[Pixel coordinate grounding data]
BEGIN

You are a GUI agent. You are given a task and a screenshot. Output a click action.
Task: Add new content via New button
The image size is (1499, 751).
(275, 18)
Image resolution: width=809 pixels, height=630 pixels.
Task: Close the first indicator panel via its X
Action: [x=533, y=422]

END

▶ [WHAT YOU NEED TO DO]
Repeat, word for word, all of the data shown above.

▶ [ANSWER SPACE]
You are a GUI agent. You are given a task and a screenshot. Output a click action.
Task: Add new content via New button
The image size is (1499, 751).
(275, 18)
Image resolution: width=809 pixels, height=630 pixels.
Task: Close the first indicator panel via its X
Action: [x=533, y=422]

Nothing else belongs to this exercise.